ASSIGNMENT: Arrange the material below as a Markdown table with the columns Row and Content, starting at the line that contains "Locate an element on the screen. Image" and ending at the line that contains "y-axis-title-close: ) is", skipping blank lines and leaving the pictures out.

ENTRIES PROVIDED:
Content starts
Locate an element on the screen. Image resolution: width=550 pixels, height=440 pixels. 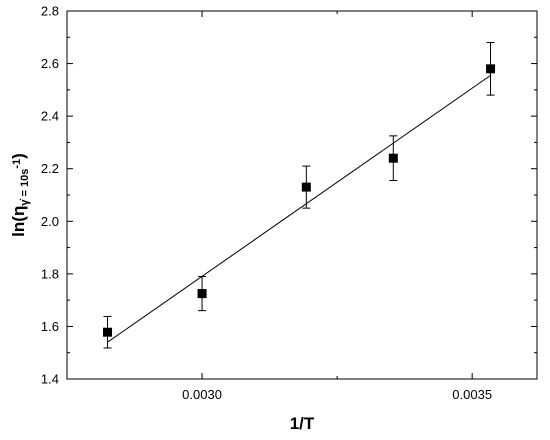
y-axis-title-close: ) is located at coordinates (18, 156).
Content ends
Content starts
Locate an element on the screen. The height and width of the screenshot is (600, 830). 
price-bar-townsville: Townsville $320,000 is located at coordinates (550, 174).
Content ends
Content starts
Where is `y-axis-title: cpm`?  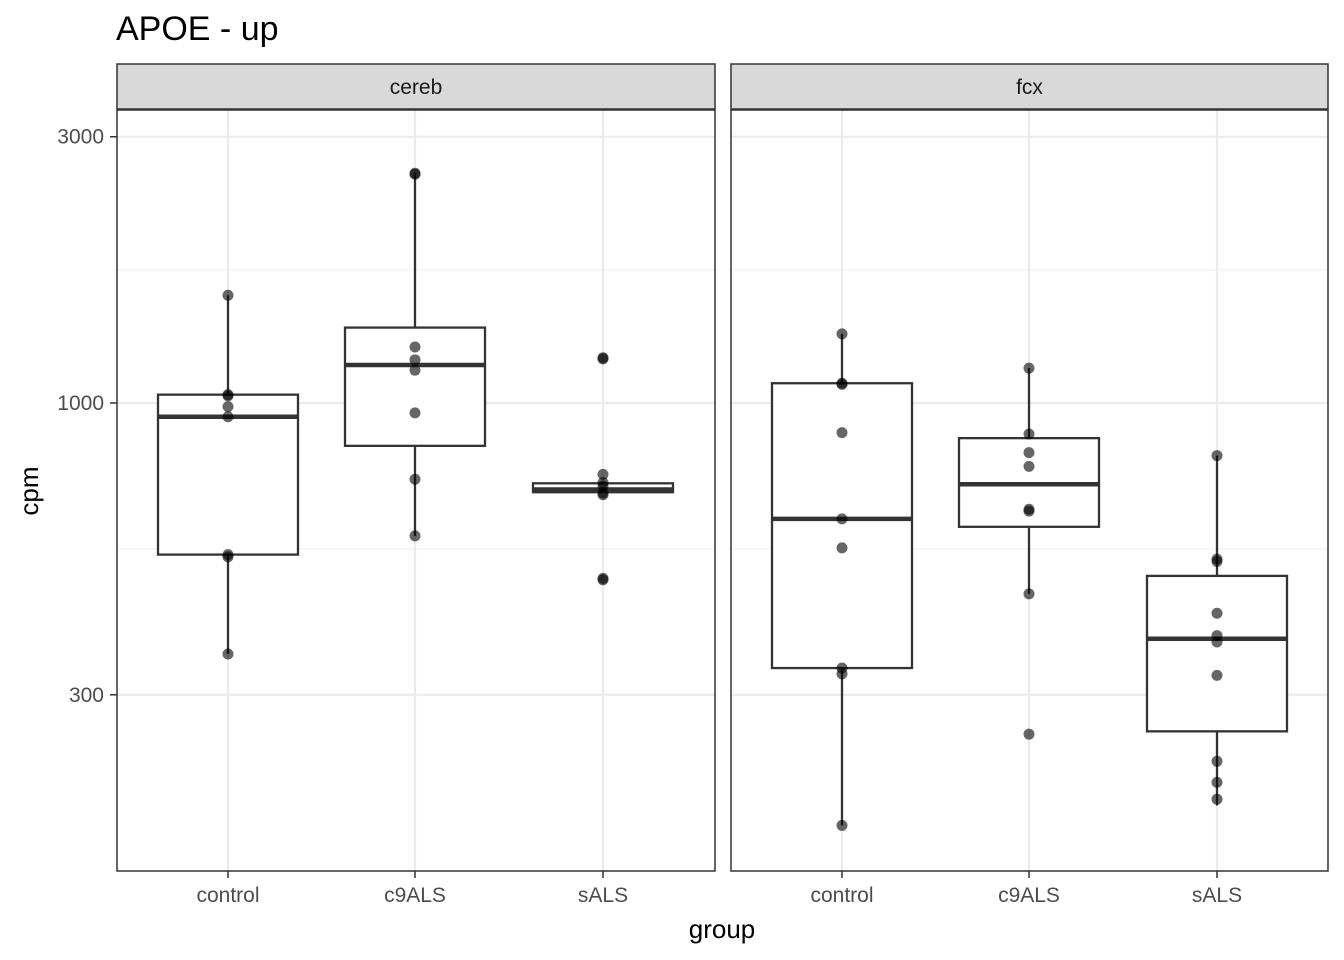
Content ends
TASK ANSWER:
| Row | Content |
|---|---|
| 1 | Locate an element on the screen. Image resolution: width=550 pixels, height=440 pixels.  |
| 2 | y-axis-title-close: ) is located at coordinates (18, 156). |